• **Instruções da tarefa**:
Copie sem alterações a parte do material que começa no início e termina na linha que contém "click(66, 287)", incluindo essa linha.

• **Material do exercício**:
━━━━━━━━━━━━━━━━
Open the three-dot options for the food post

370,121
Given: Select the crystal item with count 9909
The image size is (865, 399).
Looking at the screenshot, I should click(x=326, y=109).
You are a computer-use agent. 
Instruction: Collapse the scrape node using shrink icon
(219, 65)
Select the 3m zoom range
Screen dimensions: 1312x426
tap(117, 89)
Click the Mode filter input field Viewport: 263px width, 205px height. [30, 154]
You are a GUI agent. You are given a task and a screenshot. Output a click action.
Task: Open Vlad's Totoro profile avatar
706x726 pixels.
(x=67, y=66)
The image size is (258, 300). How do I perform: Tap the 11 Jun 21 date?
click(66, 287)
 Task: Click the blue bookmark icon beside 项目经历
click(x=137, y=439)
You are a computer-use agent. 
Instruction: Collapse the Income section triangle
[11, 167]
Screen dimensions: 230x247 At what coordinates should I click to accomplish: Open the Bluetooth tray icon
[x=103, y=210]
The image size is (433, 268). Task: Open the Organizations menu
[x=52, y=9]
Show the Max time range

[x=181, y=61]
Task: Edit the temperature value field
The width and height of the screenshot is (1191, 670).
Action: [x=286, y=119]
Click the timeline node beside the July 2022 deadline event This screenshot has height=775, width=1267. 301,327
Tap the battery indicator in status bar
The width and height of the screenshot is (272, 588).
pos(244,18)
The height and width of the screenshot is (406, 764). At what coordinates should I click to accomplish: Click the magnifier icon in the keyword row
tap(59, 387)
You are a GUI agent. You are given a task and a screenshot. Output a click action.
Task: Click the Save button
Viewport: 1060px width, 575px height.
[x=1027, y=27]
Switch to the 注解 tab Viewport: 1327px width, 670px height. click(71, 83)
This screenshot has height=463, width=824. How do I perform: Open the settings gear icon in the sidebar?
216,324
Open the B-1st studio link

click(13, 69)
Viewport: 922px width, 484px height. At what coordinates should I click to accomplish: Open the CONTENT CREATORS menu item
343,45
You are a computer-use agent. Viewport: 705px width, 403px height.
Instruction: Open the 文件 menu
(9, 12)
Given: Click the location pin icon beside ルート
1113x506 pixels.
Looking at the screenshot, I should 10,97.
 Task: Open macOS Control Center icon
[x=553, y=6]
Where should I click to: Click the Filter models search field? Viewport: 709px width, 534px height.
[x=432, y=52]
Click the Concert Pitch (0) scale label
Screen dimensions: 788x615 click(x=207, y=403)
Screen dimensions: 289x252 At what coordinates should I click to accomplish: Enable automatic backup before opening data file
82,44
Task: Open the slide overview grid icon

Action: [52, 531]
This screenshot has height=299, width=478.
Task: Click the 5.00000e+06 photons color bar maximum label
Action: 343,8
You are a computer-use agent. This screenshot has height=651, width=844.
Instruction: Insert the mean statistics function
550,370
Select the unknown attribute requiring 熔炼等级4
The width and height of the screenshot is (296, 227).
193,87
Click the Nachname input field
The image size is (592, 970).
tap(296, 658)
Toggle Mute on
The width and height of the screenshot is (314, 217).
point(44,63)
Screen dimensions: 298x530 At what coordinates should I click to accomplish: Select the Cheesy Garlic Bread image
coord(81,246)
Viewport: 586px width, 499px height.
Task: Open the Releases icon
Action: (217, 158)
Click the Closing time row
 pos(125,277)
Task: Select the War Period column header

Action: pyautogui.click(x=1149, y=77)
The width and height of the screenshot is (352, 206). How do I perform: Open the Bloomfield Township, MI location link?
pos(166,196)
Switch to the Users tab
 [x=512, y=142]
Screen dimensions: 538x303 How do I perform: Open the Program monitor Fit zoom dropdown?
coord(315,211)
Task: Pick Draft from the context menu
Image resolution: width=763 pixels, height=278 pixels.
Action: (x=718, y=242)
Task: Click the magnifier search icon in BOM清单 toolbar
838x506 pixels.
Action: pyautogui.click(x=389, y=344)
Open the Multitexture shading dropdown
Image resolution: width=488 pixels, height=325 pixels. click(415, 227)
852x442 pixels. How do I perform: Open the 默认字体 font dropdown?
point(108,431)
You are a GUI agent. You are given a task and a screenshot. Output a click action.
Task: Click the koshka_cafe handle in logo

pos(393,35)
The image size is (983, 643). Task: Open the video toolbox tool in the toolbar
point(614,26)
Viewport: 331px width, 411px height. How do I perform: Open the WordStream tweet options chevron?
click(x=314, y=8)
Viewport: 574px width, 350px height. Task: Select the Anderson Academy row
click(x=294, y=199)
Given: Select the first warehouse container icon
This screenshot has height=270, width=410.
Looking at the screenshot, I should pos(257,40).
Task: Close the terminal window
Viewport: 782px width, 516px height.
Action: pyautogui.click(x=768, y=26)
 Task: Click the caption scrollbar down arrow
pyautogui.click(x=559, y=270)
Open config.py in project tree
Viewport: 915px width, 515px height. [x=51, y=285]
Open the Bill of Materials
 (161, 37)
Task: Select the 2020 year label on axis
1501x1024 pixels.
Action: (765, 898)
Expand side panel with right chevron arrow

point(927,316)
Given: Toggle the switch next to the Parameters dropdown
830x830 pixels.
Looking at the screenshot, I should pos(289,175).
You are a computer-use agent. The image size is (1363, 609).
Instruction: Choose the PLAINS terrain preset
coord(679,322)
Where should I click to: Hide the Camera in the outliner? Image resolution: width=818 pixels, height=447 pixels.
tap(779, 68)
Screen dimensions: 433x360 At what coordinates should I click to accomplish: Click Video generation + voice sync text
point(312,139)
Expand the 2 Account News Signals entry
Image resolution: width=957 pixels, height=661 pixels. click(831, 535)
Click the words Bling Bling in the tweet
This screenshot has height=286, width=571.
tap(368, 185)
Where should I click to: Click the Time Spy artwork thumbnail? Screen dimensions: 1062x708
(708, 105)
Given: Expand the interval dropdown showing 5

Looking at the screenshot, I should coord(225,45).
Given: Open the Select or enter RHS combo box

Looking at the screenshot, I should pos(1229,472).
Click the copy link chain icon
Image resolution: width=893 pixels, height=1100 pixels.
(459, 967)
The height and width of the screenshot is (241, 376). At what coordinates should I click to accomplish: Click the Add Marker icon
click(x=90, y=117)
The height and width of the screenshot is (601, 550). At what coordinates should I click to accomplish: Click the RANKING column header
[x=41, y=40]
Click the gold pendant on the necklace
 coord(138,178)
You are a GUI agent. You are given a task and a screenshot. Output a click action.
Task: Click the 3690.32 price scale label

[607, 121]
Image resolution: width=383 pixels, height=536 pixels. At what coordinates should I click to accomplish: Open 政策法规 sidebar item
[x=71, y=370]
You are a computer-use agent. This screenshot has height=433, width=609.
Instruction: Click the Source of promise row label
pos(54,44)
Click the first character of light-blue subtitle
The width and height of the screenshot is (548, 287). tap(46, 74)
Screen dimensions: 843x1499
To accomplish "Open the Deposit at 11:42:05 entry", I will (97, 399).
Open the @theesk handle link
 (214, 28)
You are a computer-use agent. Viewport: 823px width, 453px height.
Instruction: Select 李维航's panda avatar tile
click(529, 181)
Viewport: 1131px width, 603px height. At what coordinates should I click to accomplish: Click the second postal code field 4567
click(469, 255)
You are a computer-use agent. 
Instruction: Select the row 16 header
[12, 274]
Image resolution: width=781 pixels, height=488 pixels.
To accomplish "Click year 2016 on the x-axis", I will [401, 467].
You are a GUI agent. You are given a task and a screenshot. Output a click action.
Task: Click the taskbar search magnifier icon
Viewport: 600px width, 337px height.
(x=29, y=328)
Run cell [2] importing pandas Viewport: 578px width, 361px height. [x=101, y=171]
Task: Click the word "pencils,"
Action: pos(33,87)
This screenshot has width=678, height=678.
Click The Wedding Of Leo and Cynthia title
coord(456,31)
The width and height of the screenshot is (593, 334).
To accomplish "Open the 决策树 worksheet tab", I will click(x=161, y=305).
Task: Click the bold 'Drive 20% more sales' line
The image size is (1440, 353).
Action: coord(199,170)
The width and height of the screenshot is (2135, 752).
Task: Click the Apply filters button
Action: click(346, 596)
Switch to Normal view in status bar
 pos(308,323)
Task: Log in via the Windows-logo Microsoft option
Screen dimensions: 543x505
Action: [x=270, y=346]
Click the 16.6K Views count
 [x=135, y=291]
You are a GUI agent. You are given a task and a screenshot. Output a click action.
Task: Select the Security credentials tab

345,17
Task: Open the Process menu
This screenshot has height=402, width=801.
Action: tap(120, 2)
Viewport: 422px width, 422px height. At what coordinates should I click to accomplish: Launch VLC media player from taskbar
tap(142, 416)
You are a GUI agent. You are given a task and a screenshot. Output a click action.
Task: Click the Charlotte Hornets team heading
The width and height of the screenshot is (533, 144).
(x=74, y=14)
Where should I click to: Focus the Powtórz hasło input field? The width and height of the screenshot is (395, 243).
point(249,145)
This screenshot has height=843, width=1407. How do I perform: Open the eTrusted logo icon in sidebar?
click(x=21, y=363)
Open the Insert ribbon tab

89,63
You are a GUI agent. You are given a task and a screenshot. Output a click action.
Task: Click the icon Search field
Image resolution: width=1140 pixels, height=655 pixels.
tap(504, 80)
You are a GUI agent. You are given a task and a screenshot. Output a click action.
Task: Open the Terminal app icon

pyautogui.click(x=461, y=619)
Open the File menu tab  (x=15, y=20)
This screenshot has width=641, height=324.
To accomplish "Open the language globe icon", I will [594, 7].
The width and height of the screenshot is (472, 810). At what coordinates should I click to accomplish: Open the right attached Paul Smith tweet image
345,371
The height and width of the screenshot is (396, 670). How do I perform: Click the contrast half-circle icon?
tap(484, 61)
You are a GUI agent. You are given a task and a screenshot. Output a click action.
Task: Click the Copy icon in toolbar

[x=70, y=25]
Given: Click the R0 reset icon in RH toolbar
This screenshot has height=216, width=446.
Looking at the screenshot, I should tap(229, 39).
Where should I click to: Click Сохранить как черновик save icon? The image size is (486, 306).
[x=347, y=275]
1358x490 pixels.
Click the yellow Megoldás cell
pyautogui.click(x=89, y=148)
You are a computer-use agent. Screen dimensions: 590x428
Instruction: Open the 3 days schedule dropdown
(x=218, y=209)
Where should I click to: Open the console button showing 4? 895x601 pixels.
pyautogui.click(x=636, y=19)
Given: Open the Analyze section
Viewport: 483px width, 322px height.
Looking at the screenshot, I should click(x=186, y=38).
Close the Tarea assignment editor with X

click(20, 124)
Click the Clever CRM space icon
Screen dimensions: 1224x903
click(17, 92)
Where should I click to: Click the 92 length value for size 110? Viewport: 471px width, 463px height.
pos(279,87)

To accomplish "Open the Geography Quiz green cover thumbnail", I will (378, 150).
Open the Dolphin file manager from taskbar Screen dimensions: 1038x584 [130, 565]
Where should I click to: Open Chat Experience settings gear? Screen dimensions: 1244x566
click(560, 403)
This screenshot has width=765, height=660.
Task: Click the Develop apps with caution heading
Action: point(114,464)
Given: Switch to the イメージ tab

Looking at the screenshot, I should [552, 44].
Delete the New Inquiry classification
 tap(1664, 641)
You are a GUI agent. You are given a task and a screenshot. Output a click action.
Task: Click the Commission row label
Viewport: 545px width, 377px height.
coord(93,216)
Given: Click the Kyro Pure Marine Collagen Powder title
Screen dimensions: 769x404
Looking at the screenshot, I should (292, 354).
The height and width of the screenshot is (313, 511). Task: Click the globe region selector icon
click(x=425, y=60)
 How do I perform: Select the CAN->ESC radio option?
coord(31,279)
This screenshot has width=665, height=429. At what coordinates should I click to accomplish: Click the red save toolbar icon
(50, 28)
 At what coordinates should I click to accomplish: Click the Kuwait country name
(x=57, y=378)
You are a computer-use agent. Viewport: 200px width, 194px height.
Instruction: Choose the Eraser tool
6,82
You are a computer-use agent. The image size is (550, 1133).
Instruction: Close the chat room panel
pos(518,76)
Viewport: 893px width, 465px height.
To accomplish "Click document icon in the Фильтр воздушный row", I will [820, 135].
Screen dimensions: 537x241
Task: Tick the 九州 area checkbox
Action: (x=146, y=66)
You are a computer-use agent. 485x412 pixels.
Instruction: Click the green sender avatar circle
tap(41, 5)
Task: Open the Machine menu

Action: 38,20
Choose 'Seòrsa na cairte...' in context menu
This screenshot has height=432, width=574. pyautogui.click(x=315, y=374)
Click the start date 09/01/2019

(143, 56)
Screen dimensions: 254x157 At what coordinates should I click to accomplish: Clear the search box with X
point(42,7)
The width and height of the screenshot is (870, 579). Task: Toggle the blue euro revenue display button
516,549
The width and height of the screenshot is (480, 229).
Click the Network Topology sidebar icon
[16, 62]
━━━━━━━━━━━━━━━━
• **Solução escrita**:
Open the three-dot options for the food post

370,121
Given: Select the crystal item with count 9909
The image size is (865, 399).
Looking at the screenshot, I should click(x=326, y=109).
You are a computer-use agent. 
Instruction: Collapse the scrape node using shrink icon
(219, 65)
Select the 3m zoom range
Screen dimensions: 1312x426
tap(117, 89)
Click the Mode filter input field Viewport: 263px width, 205px height. [30, 154]
You are a GUI agent. You are given a task and a screenshot. Output a click action.
Task: Open Vlad's Totoro profile avatar
706x726 pixels.
(x=67, y=66)
The image size is (258, 300). How do I perform: Tap the 11 Jun 21 date?
click(66, 287)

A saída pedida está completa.